Pemerintah Indonesia menargetkan swasembada gula nasional dengan sasaran gula konsumsi pada 2028–2029 dan gula industri pada 2030. Untuk mencapai target ini, penguatan infrastruktur dan teknologi, perbaikan tata kelola pertanian, serta perlindungan petani dari fluktuasi harga, dan pengendalian impor secara cerdas diperlukan.
Swasembada gula membutuhkan perombakan sistem dari hulu hingga hilir. Meski jalannya panjang dan menantang, dengan kebijakan yang konsisten, dukungan kepada petani, dan investasi yang adil, pencapaian swasembada bukanlah hal yang mustahil.

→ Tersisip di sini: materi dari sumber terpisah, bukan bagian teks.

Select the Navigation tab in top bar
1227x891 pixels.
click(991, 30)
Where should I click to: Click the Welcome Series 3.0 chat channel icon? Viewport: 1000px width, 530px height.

Produksi gula nasional diproyeksikan meningkat dari 2,2 juta ton pada 2023 menjadi 2,9 juta ton pada 2025, namun kebutuhan nasional mencapai lebih dari 6 juta ton. Akibatnya, Indonesia harus mengimpor sekitar 50–60% dari total kebutuhan gula setiap tahun.
Peningkatan produktivitas tebu sangat dibutuhkan, mengingat rendemen rata-rata tebu di Indonesia hanya 7–8%, lebih rendah dibandingkan Thailand dengan 11–12%. Varietas tebu unggul dan sistem tanam modern perlu diperluas.
Sebagian besar pabrik gula di Indonesia adalah peninggalan kolonial, sehingga efisiensinya rendah. Investasi untuk revitalisasi pabrik memerlukan dukungan dari pemerintah dan BUMN.
Lahan tebu berkurang karena alih fungsi menjadi perumahan dan industri. Program food estate dan ekstensifikasi lahan menghadapi hambatan sosial dan agraria, serta tuduhan deforestasi.
Industri makanan dan minuman Indonesia bergantung pada gula rafinasi impor karena stabilitas harga dan kualitas. Pemerintah kesulitan mengurangi impor tanpa merusak rantai pasok industri.
Ketidakstabilan harga gula di tingkat petani menurunkan minat menanam tebu. Ketergantungan pada pedagang perantara dan kelemahan koperasi mengurangi posisi tawar petani.